I’d Never Make it as a Mobster

Lately, I’ve been learning a lot of things about myself—some good, but most of them not flattering. For example, as I’ve gotten older, my brain-to-mouth filter has gotten, shall we say…porous? Hard to believe, I know. But one of my most recent self-discoveries had nothing to do with the new job. It had everything to do with one of our favorite American traditions—hiding the bodies.

This week, with the 4th of July coming up and the buzz around the US Soccer Team creating a surreal sports hype I was feeling nostalgic for some American traditions. What better tradition than to devote a weekend doing yard work and drinking beer? So, we went to the lake, where we have a small house and a boat, and enough chores to keep Hubby busy burning stuff for a lifetime. One of our chores was to finally sink this year’s Christmas tree in a secret fishing spot. In theory, the sunken tree will attract crappie and other fish (if you ever see fisherman randomly sitting 20 yards or so off of…nothing, you can bet there’s a sunken tree down there somewhere). Mind you, this is

a)    illegal, and

b)   a messy activity involving pine sap and pine needles that are impossible to get out of indoor-outdoor carpet.

It’s also harder than you’d think. First, I had to drag the tree to the dock because some people were a little concerned about spiders and lizards. Then we tied a cinder block to the tree so it would sink (the arborist version of cement shoes). Daughters 1&2 held the tree in the water in front of the boat while we idled over to the secret spot. With a flourish we let the tree go and backed the boat away.

The tree floated like a bobber.

Or a body.

Apparently, one cinder block wasn’t enough. In the meantime, the ski boats that whirl around our little piece of lake were watching.

Hubby was getting nervous…he sat on the front of the boat, feet dangling in the water as he tried to guide the carcass with a stick.

“Stop! Back up!
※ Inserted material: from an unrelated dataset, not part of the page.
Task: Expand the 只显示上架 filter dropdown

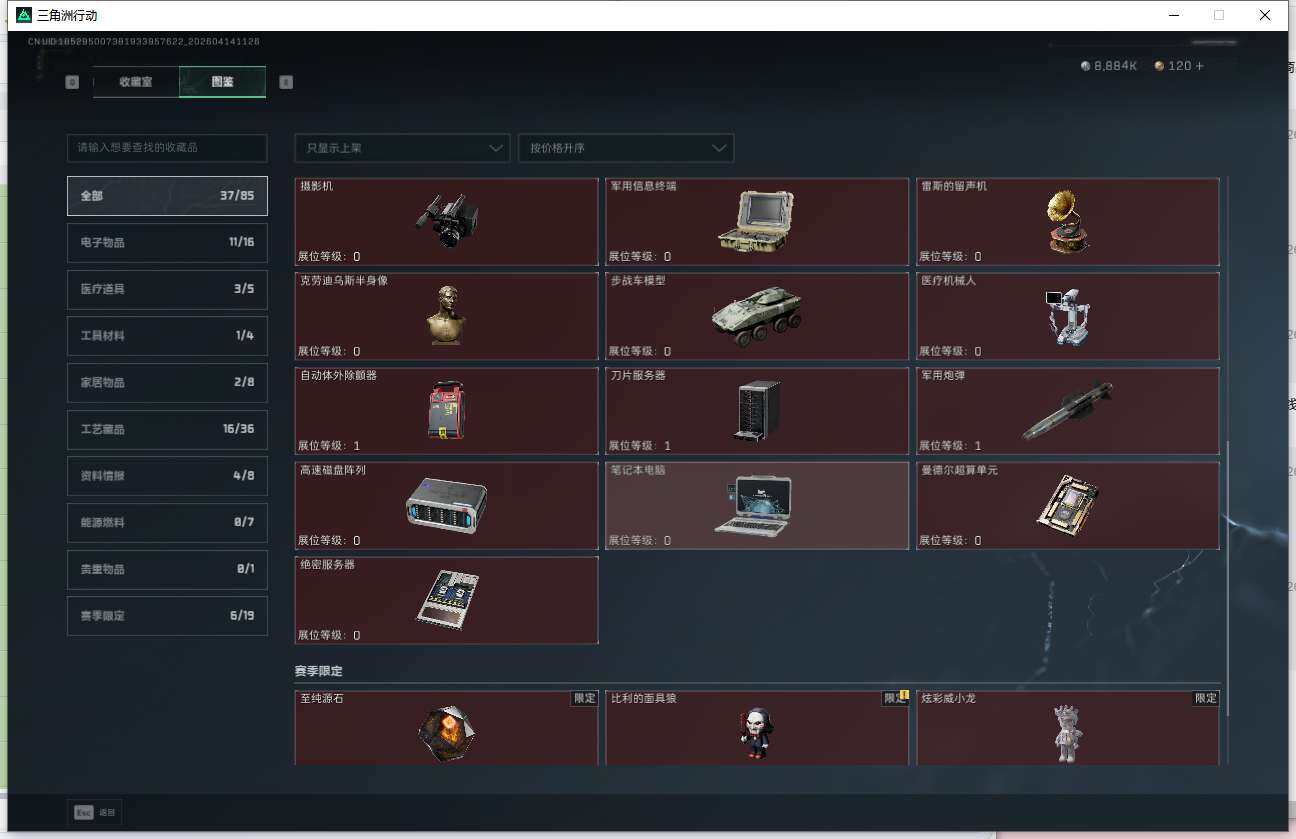Action: 402,148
You can’t go that fast!” All the while the body, er, tree was bobbing up and down for the whole world to see.

Eventually, we nudged the tree back to the dock and tied two more cinder blocks to it and headed back out.

“Hurry up!” Hubby said. “You know this is illegal, right?”

I nodded. “Yeah, but everybody does it.” Pause. “Do you want to stop?”

Hubby said, in true, fatalistic accomplice fashion, “No, they’ve seen us now. We may as well finish.”

Five minutes later, we had sunk our tree, praying it was deep enough not to get hung up in someone else’s boat prop, but also hoping the fishermen would snag it often enough with their lines that they would stop trolling along our piece of shoreline at 6:00am.

The boat was littered with evidence (it still is)—pine needles in the carpet, sap on the seats and our hands and legs, like Lady MacBeth’s blood. At least three ski boats saw our crime—hopefully we looked intimidating enough (me in my tankini and Hubby in one of his soccer dad t-shirts) to scare them into silence.

So what did I learn from my near-mobster activity?

  1. Do your illegal activities at night—no witnesses, and it saves on your breakfast revisiting you in the form of anxiety-induced heart burn
  2. Use plastic sheets to keep the evidence off of your stuff—there’s a reason they always assassinate the victims with plastic bags on the floor.
  3. Carcasses are more buoyant than you think
  4. I cannot pull off acting cool when I’m doing something “illegal”—we took treated lumber to the dumpster once and I was as nervous as if we were doing a drug deal in the middle of The Jefferson
  5. If the first detective asked me anything about it, I’d crack like an egg.

 

Happy birthday, America!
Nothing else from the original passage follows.